中島 康彦  奈良先端科学技術大学院大学, 情報科学研究科, 教授 (00314170)

研究分担者 姚 駿  奈良先端科学技術大学院大学, 情報科学研究科, 准教授 (40567153)
原 祐子  奈良先端科学技術大学院大学, 情報科学研究科, 助教 (20640999)
研究期間 (年度) 2012-04-01 – 2015-03-31
キーワード演算器アレイ / アクセラレータ / ステンシル計算 / ベクトル計算 / 低電力
研究概要

【1】限りあるデータ供給能力と演算器の関連付け(主にハードウェア構成)は、電力効率や性能見通しに難点があるマルチスレッディング機構を投入することなくデータ供給性能を目一杯使う、低電力(電力効率10倍)かつ性能見通しの良い(チューニングコスト半減)アクセラレーション技術の創出を目指すものである。H24,25年度は、従来型演算器アレイ型アクセラレータの弱点であるデータ伝搬オーバヘッドを削減し、さらに、ベクトル演算機構としても利用可能な新しい多数演算器制御方式を考案し、アプリケーションの整備から、ハードウェア実行モデル(詳細なレジスタレベルのシミュレータ)の開発までを実施し、特許出願も行った。また、LSI化のために必要となる評価設備の開発を行った。

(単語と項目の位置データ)
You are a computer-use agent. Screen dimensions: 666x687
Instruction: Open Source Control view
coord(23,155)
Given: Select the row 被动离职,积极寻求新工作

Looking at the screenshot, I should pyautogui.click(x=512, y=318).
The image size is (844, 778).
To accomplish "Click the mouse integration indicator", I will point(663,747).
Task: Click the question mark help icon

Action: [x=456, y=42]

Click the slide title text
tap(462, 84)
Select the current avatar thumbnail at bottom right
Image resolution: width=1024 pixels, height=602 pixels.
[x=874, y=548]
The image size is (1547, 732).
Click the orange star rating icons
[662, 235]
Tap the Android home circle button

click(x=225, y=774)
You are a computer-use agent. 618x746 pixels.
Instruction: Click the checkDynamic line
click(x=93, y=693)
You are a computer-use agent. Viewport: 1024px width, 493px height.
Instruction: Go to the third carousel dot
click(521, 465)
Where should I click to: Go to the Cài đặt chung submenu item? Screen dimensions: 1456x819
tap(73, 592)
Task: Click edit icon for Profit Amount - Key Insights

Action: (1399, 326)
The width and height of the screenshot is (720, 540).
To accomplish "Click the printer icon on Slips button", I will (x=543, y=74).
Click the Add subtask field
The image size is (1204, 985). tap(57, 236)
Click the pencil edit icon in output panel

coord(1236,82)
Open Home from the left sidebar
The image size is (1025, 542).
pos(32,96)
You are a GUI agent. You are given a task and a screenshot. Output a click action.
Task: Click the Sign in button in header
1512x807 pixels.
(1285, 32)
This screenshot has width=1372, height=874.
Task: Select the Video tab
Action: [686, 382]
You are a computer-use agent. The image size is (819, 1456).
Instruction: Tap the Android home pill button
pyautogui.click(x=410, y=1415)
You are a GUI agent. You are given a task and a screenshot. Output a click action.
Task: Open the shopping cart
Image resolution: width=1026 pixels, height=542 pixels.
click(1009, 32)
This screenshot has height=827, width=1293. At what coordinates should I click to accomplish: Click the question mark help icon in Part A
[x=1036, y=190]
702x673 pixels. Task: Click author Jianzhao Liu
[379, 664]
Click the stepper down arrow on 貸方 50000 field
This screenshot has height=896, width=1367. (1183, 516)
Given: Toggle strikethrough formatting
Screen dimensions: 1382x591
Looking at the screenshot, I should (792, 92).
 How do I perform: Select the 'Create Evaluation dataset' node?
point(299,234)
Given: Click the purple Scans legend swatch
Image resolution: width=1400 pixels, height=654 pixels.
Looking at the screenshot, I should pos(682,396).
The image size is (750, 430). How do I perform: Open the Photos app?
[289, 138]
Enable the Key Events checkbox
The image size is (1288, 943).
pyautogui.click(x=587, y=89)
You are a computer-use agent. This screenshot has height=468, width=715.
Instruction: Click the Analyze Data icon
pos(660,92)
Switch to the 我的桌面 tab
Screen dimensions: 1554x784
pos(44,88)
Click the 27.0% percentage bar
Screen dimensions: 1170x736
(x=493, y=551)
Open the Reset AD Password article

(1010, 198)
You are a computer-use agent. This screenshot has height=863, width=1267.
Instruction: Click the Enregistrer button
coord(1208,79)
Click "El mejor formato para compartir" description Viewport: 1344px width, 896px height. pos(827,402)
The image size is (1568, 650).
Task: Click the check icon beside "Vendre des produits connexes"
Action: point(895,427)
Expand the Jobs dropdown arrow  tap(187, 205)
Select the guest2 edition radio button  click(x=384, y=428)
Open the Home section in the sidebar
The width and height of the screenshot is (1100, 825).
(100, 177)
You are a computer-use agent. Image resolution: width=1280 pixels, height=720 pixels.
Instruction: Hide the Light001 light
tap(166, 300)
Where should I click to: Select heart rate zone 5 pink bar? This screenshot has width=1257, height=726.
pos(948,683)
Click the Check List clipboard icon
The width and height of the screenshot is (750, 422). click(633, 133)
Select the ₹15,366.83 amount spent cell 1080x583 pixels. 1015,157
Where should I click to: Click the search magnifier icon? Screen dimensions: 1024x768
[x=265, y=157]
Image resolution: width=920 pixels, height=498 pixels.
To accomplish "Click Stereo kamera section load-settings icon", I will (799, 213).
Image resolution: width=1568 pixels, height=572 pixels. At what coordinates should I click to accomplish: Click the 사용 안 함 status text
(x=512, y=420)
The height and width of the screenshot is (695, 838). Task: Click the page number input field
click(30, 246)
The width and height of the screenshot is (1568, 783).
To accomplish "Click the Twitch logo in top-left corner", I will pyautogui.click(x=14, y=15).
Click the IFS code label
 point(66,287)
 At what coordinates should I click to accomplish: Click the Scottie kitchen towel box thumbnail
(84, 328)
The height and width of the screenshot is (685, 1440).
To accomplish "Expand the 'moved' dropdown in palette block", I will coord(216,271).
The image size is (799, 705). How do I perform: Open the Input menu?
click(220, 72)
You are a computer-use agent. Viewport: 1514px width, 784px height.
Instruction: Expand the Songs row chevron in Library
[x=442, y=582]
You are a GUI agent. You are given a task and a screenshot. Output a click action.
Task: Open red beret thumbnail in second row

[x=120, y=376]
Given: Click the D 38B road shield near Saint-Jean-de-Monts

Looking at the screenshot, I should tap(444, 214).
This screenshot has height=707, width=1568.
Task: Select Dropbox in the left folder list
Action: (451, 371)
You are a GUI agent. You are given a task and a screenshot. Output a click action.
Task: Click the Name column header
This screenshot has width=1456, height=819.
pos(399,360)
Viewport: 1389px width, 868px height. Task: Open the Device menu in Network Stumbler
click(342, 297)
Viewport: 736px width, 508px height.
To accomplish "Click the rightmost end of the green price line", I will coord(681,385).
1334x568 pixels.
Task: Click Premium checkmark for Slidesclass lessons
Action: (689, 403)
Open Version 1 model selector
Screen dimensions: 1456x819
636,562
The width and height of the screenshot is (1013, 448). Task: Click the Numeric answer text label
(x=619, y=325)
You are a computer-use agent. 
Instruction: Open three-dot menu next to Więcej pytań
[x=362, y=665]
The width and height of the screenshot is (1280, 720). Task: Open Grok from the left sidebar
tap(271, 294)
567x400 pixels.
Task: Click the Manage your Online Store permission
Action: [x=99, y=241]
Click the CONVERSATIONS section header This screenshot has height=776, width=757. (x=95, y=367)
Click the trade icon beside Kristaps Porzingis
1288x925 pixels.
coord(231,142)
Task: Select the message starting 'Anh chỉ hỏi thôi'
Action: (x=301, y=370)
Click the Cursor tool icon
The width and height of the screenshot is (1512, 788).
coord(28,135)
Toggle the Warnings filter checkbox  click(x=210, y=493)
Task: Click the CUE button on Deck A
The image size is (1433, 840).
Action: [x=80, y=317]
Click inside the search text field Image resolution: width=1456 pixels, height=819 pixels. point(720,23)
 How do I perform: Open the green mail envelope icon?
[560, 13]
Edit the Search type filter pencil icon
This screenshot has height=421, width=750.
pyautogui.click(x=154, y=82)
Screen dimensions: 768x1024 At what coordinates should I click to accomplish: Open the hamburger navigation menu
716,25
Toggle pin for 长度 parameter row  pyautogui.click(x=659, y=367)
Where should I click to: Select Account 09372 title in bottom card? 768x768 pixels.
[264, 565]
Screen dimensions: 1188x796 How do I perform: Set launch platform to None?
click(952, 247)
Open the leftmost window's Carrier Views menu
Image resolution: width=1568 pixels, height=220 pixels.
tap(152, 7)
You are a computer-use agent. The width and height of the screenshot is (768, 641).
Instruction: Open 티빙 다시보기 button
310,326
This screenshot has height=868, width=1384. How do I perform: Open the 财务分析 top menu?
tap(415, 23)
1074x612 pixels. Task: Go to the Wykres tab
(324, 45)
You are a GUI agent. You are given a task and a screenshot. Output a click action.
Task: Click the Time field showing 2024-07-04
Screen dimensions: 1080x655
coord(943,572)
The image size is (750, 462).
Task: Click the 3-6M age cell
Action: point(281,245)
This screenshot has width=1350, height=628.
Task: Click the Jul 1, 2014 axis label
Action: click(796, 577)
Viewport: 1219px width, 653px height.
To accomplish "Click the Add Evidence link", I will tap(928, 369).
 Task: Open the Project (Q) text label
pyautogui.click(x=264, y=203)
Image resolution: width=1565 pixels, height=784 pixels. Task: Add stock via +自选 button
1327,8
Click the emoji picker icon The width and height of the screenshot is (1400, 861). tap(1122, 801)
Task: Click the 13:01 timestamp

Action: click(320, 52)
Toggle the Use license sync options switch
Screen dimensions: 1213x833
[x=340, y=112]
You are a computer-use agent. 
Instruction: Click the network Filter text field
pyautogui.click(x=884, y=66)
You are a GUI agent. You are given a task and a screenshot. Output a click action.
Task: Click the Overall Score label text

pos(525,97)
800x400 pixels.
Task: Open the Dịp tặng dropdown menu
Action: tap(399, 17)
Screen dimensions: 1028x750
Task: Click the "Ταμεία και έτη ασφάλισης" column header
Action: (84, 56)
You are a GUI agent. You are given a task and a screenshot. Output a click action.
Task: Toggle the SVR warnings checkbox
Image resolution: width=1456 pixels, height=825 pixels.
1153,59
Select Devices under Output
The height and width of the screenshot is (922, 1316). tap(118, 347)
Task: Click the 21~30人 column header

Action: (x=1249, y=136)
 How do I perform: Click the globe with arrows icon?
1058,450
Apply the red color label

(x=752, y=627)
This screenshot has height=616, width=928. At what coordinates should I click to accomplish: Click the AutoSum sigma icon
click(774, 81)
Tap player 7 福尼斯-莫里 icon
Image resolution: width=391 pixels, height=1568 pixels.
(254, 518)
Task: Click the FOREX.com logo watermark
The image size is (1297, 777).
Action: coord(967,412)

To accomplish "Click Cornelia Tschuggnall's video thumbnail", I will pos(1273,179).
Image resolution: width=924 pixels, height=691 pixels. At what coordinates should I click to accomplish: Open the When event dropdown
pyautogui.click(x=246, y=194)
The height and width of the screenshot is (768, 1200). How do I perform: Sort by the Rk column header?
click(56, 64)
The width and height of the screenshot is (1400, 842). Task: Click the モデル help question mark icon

**実施タスク**
• A. 位置データの行のうち、"Image resolution: width=1568 pixels, height=572"を含む行から"click(30, 246)"を含む行までを、両端の行も含めてそのまま書き写してください。
• B. 演算器アレイ型アクセラレータに関する研究概要の文章を、最後の文の後から書き継ぐこと。

**タスク別出力**
• A.
Image resolution: width=1568 pixels, height=572 pixels. At what coordinates should I click to accomplish: Click the 사용 안 함 status text
(x=512, y=420)
The height and width of the screenshot is (695, 838). Task: Click the page number input field
click(30, 246)

• B.
【2】アプリケーションとアクセラレータの関連付け(主にバイナリトランスレータ)は、迅速な導入を可能とするために、新命令セットとコンパイラを開発するのではなく、汎用CPUの命令列からアクセラレータ用命令列を生成するバイナリトランスレーション技術の創出に取り組むものである。H24,25年度は、Intel-CCを使用した命令列生成手法、および、コードから多数演算器制御情報を生成するアルゴリズムおよび生成ツールの開発を行った。現在、アプリケーションプログラムがレジスタレベルシミュレータ上で動作するとともに、構築が完了したFPGAプラットホームでも動作している。
【3】ハードウェア機構とアクセラレータ用命令列の動的適合(主に動的チューニング機構)は、幅優先実行するベクトル演算方式、深さ優先実行する演算器アレイ方式、あるいは、複合方式やその他の方式の組み合わせにより実行するチューニング技術に取り込むものである。H25年度に、Intel-CCの出力コードを元にアクセラレータコードを生成するツールを開発し、本機能を一部組み込んでいる。

現在までの達成度 (区分)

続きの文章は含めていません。